People also want to understand their responsibilities and the behaviors required to fulfill them. Once they are aware of this, they will want to know how their role is evaluated and what they can do to progress within the organization. All of these factors give employees a sense of structure within the performance environment.

While goals and role clarity provide employees with direction and structure, people also need regular feedback to help them to improve and develop. An environment where people are open to both giving and receiving developmental feedback is one in which high performance can happen.

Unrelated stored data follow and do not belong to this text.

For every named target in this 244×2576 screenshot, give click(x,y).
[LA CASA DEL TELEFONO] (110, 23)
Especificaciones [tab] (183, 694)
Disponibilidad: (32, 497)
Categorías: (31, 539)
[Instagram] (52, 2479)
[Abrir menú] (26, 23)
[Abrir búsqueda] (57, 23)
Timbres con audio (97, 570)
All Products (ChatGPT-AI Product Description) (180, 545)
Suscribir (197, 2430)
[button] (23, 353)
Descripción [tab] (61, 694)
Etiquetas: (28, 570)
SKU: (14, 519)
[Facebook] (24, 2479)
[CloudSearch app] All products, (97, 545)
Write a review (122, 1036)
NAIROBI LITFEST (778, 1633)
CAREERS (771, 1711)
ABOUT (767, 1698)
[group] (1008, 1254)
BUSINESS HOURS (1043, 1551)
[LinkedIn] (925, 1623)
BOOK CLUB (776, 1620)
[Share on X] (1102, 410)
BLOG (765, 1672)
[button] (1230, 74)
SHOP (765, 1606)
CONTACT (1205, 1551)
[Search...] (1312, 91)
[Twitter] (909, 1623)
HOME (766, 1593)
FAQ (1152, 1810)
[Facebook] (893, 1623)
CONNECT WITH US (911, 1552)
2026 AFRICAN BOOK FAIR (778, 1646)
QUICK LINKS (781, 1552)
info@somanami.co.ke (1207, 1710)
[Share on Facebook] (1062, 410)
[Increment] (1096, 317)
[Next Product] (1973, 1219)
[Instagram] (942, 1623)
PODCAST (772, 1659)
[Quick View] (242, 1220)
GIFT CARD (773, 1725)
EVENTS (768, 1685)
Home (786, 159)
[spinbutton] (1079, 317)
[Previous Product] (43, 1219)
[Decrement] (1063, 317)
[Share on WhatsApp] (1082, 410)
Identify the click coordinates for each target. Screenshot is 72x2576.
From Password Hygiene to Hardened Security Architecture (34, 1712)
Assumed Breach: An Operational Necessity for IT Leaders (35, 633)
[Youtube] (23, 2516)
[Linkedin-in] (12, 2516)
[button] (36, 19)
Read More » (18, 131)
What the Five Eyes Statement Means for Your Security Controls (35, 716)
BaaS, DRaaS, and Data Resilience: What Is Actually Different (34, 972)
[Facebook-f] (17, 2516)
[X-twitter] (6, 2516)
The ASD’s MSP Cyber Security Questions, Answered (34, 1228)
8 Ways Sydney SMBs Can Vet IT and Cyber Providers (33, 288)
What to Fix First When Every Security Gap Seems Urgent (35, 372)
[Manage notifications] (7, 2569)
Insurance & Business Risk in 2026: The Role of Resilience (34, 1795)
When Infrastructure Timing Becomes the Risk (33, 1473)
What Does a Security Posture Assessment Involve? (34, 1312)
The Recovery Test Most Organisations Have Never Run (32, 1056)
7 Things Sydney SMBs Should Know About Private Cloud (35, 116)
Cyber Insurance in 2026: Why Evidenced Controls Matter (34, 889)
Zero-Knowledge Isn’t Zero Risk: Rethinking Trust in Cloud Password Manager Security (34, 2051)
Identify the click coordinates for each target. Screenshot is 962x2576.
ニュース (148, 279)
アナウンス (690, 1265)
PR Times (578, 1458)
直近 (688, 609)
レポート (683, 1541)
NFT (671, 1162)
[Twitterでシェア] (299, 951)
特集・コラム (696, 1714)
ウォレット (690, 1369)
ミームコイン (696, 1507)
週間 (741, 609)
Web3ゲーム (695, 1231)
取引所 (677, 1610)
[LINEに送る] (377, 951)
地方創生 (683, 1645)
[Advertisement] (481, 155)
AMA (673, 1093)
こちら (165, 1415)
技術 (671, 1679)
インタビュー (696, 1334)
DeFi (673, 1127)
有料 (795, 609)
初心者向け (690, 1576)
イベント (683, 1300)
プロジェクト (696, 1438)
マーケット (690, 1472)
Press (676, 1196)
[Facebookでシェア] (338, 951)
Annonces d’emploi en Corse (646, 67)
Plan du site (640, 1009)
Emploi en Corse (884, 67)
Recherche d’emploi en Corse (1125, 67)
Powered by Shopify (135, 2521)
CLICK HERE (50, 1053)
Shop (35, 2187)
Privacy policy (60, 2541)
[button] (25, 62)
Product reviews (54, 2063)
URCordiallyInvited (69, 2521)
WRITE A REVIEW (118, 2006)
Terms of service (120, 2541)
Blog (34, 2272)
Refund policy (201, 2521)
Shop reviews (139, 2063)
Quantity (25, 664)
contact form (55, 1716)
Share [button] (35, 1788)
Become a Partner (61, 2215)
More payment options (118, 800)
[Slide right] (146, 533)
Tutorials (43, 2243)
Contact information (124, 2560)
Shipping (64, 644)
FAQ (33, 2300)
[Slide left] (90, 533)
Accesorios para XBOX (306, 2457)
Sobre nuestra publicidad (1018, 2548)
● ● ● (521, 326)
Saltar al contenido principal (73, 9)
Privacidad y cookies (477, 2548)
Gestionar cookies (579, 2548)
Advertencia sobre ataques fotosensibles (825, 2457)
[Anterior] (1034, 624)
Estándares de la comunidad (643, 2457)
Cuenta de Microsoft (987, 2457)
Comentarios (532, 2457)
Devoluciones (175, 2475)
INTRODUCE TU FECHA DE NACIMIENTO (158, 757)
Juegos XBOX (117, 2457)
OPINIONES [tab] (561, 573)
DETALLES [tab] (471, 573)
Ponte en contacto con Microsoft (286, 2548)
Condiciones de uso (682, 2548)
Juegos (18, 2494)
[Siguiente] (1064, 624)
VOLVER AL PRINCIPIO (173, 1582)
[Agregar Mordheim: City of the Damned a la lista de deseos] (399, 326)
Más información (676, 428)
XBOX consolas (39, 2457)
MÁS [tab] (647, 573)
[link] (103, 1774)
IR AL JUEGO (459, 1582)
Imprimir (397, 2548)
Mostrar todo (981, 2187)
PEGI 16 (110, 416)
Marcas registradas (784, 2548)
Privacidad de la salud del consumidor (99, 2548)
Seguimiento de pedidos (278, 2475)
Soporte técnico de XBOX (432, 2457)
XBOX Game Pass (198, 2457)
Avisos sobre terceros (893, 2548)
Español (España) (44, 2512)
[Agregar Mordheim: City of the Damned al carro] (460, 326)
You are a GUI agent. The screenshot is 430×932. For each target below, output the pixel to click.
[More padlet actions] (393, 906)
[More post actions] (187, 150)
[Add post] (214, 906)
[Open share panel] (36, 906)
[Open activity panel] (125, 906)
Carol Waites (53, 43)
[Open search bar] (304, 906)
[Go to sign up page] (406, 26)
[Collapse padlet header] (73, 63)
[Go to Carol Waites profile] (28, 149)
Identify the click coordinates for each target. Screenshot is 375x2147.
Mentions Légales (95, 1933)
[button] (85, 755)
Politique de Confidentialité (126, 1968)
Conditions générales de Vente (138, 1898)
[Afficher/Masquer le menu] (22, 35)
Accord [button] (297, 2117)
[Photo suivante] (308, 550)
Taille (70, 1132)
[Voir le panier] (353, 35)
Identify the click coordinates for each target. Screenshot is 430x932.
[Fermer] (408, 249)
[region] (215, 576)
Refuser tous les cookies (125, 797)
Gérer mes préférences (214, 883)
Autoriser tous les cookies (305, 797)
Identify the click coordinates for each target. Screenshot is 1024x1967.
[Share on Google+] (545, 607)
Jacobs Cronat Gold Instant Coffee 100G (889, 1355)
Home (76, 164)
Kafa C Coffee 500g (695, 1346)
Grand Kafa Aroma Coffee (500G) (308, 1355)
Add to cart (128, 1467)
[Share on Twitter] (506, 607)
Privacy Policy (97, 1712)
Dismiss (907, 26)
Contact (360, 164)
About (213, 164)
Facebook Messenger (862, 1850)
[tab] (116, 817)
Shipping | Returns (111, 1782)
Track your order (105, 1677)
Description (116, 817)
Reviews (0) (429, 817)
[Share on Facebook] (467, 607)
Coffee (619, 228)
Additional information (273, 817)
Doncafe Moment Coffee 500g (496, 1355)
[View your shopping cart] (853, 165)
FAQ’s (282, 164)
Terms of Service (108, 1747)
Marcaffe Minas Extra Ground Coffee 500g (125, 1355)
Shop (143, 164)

Motivational feedback (praise) is critical, too. People need to know when they’ve done a good job so that they can feel valued for their contribution.

Instruments
Appropriate tools help your people to perform effectively. Instruments include infrastructure investments, such as sophisticated IT networks and video conferencing facilities to improve communications channels. They also include processes such as effective performance review systems, which provide employees with a systematic route to gather feedback and improve performance.

Incentives
Leaders must provide incentives so that their people are motivated to perform to the best of their ability. Of course, we all know that compelling salaries, bonuses, and benefits can help organizations to attract, motivate, and retain talent and can positively impact individual and companywide performance. But pay is only one dimension of this performance enabler.

Other incentives include strong relationships with managers; these are valued by employees, and they’re vital for open, honest, and frequent communication. People also want opportunities for development and a chance not just to have their say, but also to be heard by senior leaders. These are fundamental incentives that go above and beyond traditional pay and bonuses.